Quantcast
Bursa Üzerine Bir Deneme – Belgesel Tarih

Mümin CEYHAN
Mümin  CEYHAN
Bursa Üzerine Bir Deneme
  • 28 Haziran 2023 Çarşamba
  • +
  • -
  • Mümin CEYHAN /

Loading

Kırk yıldan beri, işyerinde oturduğum odadaki koltuğuma yaslanıp pencereden baktığımda, şimdi Kent Müzesi olan Cumhuriyet dönemi mimarisi bina ile aynı zamanda inşa edilmiş valilik binasını görürüm. Bu iki binanın her ne kadar mimari yapısı benzese de kaderleri pek benzemez.

Kent müzesi, 2004 yılına kadar ağır ceza mahkemelerinin olduğu Adliye binası olarak kullanılmış, neler görmüş neler geçirmiş… Nâzım Hikmet eli kelepçeli getirilip yargılanmış, Aziz Nesin bir Cumhuriyet Bayramı günü kortej eşliğinde getirilip yargılanarak uzun yıllar Bursa da misafir edilmiş(!)

Ben bu iki yazarımızın burada yargılanmalarına yetişemedim.

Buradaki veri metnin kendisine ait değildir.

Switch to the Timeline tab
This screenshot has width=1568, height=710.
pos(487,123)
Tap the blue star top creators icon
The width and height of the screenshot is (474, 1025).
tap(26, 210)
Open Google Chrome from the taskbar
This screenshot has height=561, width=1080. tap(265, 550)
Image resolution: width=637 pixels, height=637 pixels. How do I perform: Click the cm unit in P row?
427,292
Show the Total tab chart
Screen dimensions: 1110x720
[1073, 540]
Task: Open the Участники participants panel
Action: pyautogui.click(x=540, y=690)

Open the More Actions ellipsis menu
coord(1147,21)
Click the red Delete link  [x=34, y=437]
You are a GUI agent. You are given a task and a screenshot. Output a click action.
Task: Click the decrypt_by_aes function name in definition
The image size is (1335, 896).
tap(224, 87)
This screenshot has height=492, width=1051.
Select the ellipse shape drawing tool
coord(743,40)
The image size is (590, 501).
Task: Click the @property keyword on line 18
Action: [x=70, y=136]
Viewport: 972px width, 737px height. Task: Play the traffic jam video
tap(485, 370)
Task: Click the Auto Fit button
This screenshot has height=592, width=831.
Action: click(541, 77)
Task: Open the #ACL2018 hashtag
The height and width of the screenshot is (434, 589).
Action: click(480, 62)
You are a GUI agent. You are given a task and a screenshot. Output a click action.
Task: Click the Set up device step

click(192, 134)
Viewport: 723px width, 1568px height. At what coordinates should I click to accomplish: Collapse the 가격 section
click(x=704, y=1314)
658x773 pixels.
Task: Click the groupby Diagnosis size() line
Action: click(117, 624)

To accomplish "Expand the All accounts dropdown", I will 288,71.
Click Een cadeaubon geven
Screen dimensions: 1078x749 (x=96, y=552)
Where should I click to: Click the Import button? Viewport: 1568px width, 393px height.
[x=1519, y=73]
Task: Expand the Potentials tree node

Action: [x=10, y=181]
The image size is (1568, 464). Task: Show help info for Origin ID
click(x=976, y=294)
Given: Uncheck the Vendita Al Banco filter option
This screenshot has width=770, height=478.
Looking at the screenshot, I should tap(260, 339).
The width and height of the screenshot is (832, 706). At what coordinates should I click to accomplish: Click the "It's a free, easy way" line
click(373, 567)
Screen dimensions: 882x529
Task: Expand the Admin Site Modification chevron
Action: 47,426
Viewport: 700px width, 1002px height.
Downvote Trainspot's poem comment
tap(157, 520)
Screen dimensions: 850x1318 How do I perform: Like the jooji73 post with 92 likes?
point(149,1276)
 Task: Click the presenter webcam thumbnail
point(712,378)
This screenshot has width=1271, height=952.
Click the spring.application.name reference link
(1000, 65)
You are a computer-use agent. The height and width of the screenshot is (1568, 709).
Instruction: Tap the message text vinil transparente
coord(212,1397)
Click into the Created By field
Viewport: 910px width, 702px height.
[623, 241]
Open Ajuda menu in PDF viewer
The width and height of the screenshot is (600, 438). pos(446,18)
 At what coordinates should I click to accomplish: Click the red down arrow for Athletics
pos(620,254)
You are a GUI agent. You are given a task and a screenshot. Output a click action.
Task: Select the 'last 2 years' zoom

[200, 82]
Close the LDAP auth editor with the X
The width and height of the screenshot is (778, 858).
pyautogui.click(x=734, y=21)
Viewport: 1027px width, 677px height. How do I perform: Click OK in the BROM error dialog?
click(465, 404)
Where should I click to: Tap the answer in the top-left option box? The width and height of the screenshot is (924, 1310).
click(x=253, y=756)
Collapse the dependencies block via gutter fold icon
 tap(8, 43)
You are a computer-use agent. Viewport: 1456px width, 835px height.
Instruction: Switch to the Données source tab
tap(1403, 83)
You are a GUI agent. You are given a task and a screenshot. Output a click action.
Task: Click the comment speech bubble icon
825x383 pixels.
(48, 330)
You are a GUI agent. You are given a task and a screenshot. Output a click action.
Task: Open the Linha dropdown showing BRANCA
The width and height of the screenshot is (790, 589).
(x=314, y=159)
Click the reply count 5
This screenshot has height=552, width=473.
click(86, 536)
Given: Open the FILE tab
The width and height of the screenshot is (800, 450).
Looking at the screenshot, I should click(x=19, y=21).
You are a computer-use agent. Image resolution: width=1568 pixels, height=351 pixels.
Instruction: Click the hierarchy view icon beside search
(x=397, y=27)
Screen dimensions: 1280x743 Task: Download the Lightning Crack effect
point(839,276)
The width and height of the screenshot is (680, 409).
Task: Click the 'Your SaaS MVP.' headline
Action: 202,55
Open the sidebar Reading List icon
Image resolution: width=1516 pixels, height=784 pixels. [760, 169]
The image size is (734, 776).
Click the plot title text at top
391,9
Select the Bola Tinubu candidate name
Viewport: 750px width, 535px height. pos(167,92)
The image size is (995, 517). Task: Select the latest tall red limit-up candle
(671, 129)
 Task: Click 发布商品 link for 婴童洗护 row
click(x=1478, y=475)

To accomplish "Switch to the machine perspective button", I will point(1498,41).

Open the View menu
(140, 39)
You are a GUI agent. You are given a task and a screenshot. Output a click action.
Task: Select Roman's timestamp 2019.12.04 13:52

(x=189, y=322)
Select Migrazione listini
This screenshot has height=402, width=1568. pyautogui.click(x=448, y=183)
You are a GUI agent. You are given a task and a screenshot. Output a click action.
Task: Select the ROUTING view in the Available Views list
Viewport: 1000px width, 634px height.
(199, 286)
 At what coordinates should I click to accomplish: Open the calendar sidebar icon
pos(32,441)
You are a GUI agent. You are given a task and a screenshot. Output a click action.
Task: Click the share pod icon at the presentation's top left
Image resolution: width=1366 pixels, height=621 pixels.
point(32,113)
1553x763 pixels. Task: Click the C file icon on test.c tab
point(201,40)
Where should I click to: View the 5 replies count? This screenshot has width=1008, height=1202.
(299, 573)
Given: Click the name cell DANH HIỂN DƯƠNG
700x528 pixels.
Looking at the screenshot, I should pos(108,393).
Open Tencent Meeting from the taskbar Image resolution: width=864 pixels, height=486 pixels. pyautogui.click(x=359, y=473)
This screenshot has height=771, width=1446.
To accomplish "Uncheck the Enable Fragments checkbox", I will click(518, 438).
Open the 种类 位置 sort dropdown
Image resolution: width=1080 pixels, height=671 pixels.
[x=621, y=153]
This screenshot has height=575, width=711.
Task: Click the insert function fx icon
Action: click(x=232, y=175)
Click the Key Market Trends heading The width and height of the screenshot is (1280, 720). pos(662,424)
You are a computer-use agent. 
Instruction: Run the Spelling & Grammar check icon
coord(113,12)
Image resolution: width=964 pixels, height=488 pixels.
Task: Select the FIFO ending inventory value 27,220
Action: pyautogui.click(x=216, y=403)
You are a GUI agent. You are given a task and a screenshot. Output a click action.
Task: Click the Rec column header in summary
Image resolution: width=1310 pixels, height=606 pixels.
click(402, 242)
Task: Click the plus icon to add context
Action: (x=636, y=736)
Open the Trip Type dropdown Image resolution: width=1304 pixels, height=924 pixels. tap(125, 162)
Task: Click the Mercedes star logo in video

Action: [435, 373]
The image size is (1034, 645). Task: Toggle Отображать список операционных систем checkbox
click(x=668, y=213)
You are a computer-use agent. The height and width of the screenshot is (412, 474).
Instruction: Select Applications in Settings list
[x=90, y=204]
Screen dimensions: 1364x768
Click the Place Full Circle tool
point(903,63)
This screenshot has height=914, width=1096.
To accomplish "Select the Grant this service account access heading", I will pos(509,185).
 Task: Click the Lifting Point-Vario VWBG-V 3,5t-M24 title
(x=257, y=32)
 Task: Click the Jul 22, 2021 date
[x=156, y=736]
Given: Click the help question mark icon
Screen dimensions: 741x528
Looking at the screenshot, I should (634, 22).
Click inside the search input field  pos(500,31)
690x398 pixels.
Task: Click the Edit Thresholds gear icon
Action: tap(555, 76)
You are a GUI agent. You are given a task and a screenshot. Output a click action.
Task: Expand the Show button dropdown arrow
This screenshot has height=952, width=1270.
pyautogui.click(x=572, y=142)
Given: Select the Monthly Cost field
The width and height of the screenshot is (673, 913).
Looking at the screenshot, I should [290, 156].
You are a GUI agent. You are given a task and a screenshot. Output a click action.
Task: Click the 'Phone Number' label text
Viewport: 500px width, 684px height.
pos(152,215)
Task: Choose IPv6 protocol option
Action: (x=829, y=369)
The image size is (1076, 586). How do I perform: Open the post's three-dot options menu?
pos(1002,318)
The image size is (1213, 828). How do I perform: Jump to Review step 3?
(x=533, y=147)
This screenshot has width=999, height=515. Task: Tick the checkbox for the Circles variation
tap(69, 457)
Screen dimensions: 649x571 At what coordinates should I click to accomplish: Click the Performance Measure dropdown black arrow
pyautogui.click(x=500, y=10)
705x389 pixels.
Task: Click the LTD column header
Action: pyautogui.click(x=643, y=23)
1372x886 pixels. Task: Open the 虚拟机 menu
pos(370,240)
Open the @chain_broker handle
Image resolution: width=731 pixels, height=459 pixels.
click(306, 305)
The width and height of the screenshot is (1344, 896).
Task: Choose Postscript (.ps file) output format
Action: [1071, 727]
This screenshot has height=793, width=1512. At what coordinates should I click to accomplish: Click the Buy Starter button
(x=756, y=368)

Çağımın devrimci idollerinden Deniz Gezmiş’in yargılanmasını da zaman farkıyla kaçırdım; bu özel ve güzel insanları göremedim ama oturduğum odanın penceresinden Uludağ’da 1995 yılında eski eşi Nuriye Uğur Kılıç’ı öldürmeye azmettiren Alaattin Çakıcı’nın Bursa 1. Ağır Ceza Mahkemesinde 2006 yılına kadar süren davalarını pencereden izledim. Ömür boyu hapse mahkûm olan Alaattin Çakıcı’nın dava sürecinde, hemen on beş yirmi metre önümde, mahkeme kapısı önünde bekleşen takım elbiseli, kabarık belli, sert bakışlı adamlarını gördüm.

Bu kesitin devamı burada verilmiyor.